Repeat every one of the following lines verbatim, from the first through the last.

Item position entries:

***

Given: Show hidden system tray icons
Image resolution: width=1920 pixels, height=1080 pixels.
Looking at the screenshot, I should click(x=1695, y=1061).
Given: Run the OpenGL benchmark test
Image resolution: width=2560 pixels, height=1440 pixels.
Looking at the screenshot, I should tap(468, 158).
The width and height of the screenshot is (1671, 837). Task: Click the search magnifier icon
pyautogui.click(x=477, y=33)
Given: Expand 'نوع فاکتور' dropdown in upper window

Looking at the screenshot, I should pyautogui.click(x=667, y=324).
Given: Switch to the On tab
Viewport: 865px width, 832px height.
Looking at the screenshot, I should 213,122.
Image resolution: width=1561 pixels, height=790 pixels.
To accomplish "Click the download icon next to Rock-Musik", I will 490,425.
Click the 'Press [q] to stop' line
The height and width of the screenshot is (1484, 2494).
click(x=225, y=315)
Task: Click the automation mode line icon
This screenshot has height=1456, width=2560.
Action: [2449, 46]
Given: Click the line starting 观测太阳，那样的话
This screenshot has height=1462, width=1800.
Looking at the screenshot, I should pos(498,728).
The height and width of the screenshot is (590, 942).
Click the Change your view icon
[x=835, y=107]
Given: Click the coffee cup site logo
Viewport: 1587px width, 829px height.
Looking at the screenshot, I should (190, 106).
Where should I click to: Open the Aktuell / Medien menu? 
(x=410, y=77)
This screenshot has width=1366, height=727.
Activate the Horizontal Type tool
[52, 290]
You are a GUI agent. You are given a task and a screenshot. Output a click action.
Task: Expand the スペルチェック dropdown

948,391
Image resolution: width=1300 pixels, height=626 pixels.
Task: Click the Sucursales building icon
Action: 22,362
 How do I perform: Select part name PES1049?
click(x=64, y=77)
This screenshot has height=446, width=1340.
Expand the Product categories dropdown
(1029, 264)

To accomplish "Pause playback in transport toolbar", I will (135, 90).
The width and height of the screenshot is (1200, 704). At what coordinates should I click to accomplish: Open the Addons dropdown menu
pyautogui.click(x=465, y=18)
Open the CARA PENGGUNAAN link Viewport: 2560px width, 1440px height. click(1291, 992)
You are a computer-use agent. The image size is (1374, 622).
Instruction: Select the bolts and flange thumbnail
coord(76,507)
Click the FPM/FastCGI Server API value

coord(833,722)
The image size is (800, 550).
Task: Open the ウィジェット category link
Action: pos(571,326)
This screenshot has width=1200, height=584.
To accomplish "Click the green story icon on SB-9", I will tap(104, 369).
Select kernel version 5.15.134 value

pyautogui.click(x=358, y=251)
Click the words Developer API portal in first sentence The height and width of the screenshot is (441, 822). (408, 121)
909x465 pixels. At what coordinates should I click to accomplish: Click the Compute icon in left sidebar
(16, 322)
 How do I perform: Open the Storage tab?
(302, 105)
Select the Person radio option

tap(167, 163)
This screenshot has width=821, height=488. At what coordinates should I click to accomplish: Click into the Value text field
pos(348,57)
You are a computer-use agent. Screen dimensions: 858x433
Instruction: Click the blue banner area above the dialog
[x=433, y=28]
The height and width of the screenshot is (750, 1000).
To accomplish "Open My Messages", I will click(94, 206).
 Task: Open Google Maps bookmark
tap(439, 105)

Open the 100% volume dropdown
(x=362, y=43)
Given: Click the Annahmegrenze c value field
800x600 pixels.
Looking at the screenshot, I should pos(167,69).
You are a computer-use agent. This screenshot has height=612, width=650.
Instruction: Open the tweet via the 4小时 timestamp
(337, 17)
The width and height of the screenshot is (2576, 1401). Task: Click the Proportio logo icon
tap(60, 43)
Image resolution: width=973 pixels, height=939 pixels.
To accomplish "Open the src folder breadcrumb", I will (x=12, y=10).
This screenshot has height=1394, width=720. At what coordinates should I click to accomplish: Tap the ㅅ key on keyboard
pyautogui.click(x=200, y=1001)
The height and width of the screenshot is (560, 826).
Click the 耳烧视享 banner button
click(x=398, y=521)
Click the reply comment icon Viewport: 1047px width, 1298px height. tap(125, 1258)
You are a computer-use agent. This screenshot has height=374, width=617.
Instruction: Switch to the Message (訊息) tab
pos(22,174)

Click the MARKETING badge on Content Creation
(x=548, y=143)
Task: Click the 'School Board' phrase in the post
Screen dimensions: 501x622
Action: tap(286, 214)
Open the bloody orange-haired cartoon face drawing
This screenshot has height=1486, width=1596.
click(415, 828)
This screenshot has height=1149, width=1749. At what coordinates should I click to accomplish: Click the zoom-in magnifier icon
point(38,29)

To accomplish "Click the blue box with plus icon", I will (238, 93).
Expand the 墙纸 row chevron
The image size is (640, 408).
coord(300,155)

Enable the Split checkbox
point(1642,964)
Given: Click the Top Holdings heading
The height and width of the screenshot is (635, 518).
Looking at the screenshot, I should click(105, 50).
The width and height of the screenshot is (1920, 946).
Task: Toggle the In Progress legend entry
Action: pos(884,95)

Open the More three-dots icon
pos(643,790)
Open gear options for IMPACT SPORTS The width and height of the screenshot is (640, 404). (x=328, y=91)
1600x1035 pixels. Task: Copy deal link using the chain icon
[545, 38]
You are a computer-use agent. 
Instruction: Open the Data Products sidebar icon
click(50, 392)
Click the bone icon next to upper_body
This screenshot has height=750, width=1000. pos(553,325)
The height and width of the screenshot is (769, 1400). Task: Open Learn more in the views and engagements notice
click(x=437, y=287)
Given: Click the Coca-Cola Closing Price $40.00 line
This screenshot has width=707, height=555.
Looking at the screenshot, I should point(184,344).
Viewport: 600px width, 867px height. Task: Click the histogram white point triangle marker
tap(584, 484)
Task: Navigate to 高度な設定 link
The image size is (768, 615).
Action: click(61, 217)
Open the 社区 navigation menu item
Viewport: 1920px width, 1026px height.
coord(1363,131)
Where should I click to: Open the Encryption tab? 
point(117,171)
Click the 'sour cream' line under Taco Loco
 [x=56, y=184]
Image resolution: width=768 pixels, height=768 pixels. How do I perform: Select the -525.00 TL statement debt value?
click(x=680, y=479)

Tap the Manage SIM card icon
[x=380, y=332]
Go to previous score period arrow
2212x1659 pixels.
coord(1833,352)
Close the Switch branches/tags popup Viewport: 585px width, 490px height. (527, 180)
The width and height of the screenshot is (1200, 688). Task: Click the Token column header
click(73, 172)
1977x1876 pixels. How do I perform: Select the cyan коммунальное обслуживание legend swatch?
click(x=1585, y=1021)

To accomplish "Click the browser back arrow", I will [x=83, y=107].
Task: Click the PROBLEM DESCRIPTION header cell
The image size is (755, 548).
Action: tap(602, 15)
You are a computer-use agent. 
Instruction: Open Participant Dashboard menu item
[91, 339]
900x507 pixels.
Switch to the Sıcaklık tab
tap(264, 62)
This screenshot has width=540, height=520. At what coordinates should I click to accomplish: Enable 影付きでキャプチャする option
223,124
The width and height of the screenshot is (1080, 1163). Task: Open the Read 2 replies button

***

**WRITTEN RESPONSE**.
Given: Show hidden system tray icons
Image resolution: width=1920 pixels, height=1080 pixels.
Looking at the screenshot, I should click(x=1695, y=1061).
Given: Run the OpenGL benchmark test
Image resolution: width=2560 pixels, height=1440 pixels.
Looking at the screenshot, I should tap(468, 158).
The width and height of the screenshot is (1671, 837). Task: Click the search magnifier icon
pyautogui.click(x=477, y=33)
Given: Expand 'نوع فاکتور' dropdown in upper window

Looking at the screenshot, I should pyautogui.click(x=667, y=324).
Given: Switch to the On tab
Viewport: 865px width, 832px height.
Looking at the screenshot, I should 213,122.
Image resolution: width=1561 pixels, height=790 pixels.
To accomplish "Click the download icon next to Rock-Musik", I will 490,425.
Click the 'Press [q] to stop' line
The height and width of the screenshot is (1484, 2494).
click(x=225, y=315)
Task: Click the automation mode line icon
This screenshot has height=1456, width=2560.
Action: [2449, 46]
Given: Click the line starting 观测太阳，那样的话
This screenshot has height=1462, width=1800.
Looking at the screenshot, I should pos(498,728).
The height and width of the screenshot is (590, 942).
Click the Change your view icon
[x=835, y=107]
Given: Click the coffee cup site logo
Viewport: 1587px width, 829px height.
Looking at the screenshot, I should (190, 106).
Where should I click to: Open the Aktuell / Medien menu? 
(x=410, y=77)
This screenshot has width=1366, height=727.
Activate the Horizontal Type tool
[52, 290]
You are a GUI agent. You are given a task and a screenshot. Output a click action.
Task: Expand the スペルチェック dropdown

948,391
Image resolution: width=1300 pixels, height=626 pixels.
Task: Click the Sucursales building icon
Action: 22,362
 How do I perform: Select part name PES1049?
click(x=64, y=77)
This screenshot has height=446, width=1340.
Expand the Product categories dropdown
(1029, 264)

To accomplish "Pause playback in transport toolbar", I will (135, 90).
The width and height of the screenshot is (1200, 704). At what coordinates should I click to accomplish: Open the Addons dropdown menu
pyautogui.click(x=465, y=18)
Open the CARA PENGGUNAAN link Viewport: 2560px width, 1440px height. click(1291, 992)
You are a computer-use agent. The image size is (1374, 622).
Instruction: Select the bolts and flange thumbnail
coord(76,507)
Click the FPM/FastCGI Server API value

coord(833,722)
The image size is (800, 550).
Task: Open the ウィジェット category link
Action: pos(571,326)
This screenshot has width=1200, height=584.
To accomplish "Click the green story icon on SB-9", I will tap(104, 369).
Select kernel version 5.15.134 value

pyautogui.click(x=358, y=251)
Click the words Developer API portal in first sentence The height and width of the screenshot is (441, 822). (408, 121)
909x465 pixels. At what coordinates should I click to accomplish: Click the Compute icon in left sidebar
(16, 322)
 How do I perform: Open the Storage tab?
(302, 105)
Select the Person radio option

tap(167, 163)
This screenshot has width=821, height=488. At what coordinates should I click to accomplish: Click into the Value text field
pos(348,57)
You are a computer-use agent. Screen dimensions: 858x433
Instruction: Click the blue banner area above the dialog
[x=433, y=28]
The height and width of the screenshot is (750, 1000).
To accomplish "Open My Messages", I will click(94, 206).
 Task: Open Google Maps bookmark
tap(439, 105)

Open the 100% volume dropdown
(x=362, y=43)
Given: Click the Annahmegrenze c value field
800x600 pixels.
Looking at the screenshot, I should pos(167,69).
You are a computer-use agent. This screenshot has height=612, width=650.
Instruction: Open the tweet via the 4小时 timestamp
(337, 17)
The width and height of the screenshot is (2576, 1401). Task: Click the Proportio logo icon
tap(60, 43)
Image resolution: width=973 pixels, height=939 pixels.
To accomplish "Open the src folder breadcrumb", I will (x=12, y=10).
This screenshot has height=1394, width=720. At what coordinates should I click to accomplish: Tap the ㅅ key on keyboard
pyautogui.click(x=200, y=1001)
The height and width of the screenshot is (560, 826).
Click the 耳烧视享 banner button
click(x=398, y=521)
Click the reply comment icon Viewport: 1047px width, 1298px height. tap(125, 1258)
You are a computer-use agent. This screenshot has height=374, width=617.
Instruction: Switch to the Message (訊息) tab
pos(22,174)

Click the MARKETING badge on Content Creation
(x=548, y=143)
Task: Click the 'School Board' phrase in the post
Screen dimensions: 501x622
Action: tap(286, 214)
Open the bloody orange-haired cartoon face drawing
This screenshot has height=1486, width=1596.
click(415, 828)
This screenshot has height=1149, width=1749. At what coordinates should I click to accomplish: Click the zoom-in magnifier icon
point(38,29)

To accomplish "Click the blue box with plus icon", I will (238, 93).
Expand the 墙纸 row chevron
The image size is (640, 408).
coord(300,155)

Enable the Split checkbox
point(1642,964)
Given: Click the Top Holdings heading
The height and width of the screenshot is (635, 518).
Looking at the screenshot, I should click(105, 50).
The width and height of the screenshot is (1920, 946).
Task: Toggle the In Progress legend entry
Action: pos(884,95)

Open the More three-dots icon
pos(643,790)
Open gear options for IMPACT SPORTS The width and height of the screenshot is (640, 404). (x=328, y=91)
1600x1035 pixels. Task: Copy deal link using the chain icon
[545, 38]
You are a computer-use agent. 
Instruction: Open the Data Products sidebar icon
click(50, 392)
Click the bone icon next to upper_body
This screenshot has height=750, width=1000. pos(553,325)
The height and width of the screenshot is (769, 1400). Task: Open Learn more in the views and engagements notice
click(x=437, y=287)
Given: Click the Coca-Cola Closing Price $40.00 line
This screenshot has width=707, height=555.
Looking at the screenshot, I should point(184,344).
Viewport: 600px width, 867px height. Task: Click the histogram white point triangle marker
tap(584, 484)
Task: Navigate to 高度な設定 link
The image size is (768, 615).
Action: click(61, 217)
Open the 社区 navigation menu item
Viewport: 1920px width, 1026px height.
coord(1363,131)
Where should I click to: Open the Encryption tab? 
point(117,171)
Click the 'sour cream' line under Taco Loco
 [x=56, y=184]
Image resolution: width=768 pixels, height=768 pixels. How do I perform: Select the -525.00 TL statement debt value?
click(x=680, y=479)

Tap the Manage SIM card icon
[x=380, y=332]
Go to previous score period arrow
2212x1659 pixels.
coord(1833,352)
Close the Switch branches/tags popup Viewport: 585px width, 490px height. (527, 180)
The width and height of the screenshot is (1200, 688). Task: Click the Token column header
click(73, 172)
1977x1876 pixels. How do I perform: Select the cyan коммунальное обслуживание legend swatch?
click(x=1585, y=1021)

To accomplish "Click the browser back arrow", I will [x=83, y=107].
Task: Click the PROBLEM DESCRIPTION header cell
The image size is (755, 548).
Action: tap(602, 15)
You are a computer-use agent. 
Instruction: Open Participant Dashboard menu item
[91, 339]
900x507 pixels.
Switch to the Sıcaklık tab
tap(264, 62)
This screenshot has width=540, height=520. At what coordinates should I click to accomplish: Enable 影付きでキャプチャする option
223,124
The width and height of the screenshot is (1080, 1163). Task: Open the Read 2 replies button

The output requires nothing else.